## ABOUT THIS EXERCISE
Would you please write out each entry that follows, exactly as written?

## STUDY MATERIAL
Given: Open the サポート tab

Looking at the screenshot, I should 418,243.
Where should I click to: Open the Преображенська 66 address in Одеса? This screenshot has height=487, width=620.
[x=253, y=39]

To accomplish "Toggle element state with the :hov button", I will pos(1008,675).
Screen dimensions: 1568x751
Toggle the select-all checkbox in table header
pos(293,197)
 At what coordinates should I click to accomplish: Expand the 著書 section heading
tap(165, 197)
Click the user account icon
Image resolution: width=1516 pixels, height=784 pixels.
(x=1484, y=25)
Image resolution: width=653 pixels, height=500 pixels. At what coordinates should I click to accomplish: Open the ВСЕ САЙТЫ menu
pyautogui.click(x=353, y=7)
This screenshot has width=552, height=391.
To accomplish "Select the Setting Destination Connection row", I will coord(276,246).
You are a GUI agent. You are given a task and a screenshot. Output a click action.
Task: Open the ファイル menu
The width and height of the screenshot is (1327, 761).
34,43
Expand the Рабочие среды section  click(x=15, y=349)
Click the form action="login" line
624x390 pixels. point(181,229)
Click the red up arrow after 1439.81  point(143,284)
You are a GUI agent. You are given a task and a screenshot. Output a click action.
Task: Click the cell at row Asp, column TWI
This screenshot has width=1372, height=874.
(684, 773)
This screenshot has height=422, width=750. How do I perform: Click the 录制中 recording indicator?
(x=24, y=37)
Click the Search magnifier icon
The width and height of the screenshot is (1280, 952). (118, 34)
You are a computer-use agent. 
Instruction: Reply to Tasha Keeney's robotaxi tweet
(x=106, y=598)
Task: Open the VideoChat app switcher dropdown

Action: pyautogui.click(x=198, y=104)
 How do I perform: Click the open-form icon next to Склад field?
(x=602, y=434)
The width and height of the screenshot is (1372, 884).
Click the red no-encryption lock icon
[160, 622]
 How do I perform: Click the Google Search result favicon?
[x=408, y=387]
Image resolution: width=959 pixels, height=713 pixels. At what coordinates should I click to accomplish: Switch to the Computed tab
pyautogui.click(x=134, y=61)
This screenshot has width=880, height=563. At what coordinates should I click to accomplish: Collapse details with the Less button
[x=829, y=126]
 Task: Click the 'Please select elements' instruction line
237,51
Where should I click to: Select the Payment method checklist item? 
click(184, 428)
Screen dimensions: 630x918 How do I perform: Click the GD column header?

## EXPECTED OUTPUT
Given: Open the サポート tab

Looking at the screenshot, I should 418,243.
Where should I click to: Open the Преображенська 66 address in Одеса? This screenshot has height=487, width=620.
[x=253, y=39]

To accomplish "Toggle element state with the :hov button", I will pos(1008,675).
Screen dimensions: 1568x751
Toggle the select-all checkbox in table header
pos(293,197)
 At what coordinates should I click to accomplish: Expand the 著書 section heading
tap(165, 197)
Click the user account icon
Image resolution: width=1516 pixels, height=784 pixels.
(x=1484, y=25)
Image resolution: width=653 pixels, height=500 pixels. At what coordinates should I click to accomplish: Open the ВСЕ САЙТЫ menu
pyautogui.click(x=353, y=7)
This screenshot has width=552, height=391.
To accomplish "Select the Setting Destination Connection row", I will coord(276,246).
You are a GUI agent. You are given a task and a screenshot. Output a click action.
Task: Open the ファイル menu
The width and height of the screenshot is (1327, 761).
34,43
Expand the Рабочие среды section  click(x=15, y=349)
Click the form action="login" line
624x390 pixels. point(181,229)
Click the red up arrow after 1439.81  point(143,284)
You are a GUI agent. You are given a task and a screenshot. Output a click action.
Task: Click the cell at row Asp, column TWI
This screenshot has width=1372, height=874.
(684, 773)
This screenshot has height=422, width=750. How do I perform: Click the 录制中 recording indicator?
(x=24, y=37)
Click the Search magnifier icon
The width and height of the screenshot is (1280, 952). (118, 34)
You are a computer-use agent. 
Instruction: Reply to Tasha Keeney's robotaxi tweet
(x=106, y=598)
Task: Open the VideoChat app switcher dropdown

Action: pyautogui.click(x=198, y=104)
 How do I perform: Click the open-form icon next to Склад field?
(x=602, y=434)
The width and height of the screenshot is (1372, 884).
Click the red no-encryption lock icon
[160, 622]
 How do I perform: Click the Google Search result favicon?
[x=408, y=387]
Image resolution: width=959 pixels, height=713 pixels. At what coordinates should I click to accomplish: Switch to the Computed tab
pyautogui.click(x=134, y=61)
This screenshot has width=880, height=563. At what coordinates should I click to accomplish: Collapse details with the Less button
[x=829, y=126]
 Task: Click the 'Please select elements' instruction line
237,51
Where should I click to: Select the Payment method checklist item? 
click(184, 428)
Screen dimensions: 630x918 How do I perform: Click the GD column header?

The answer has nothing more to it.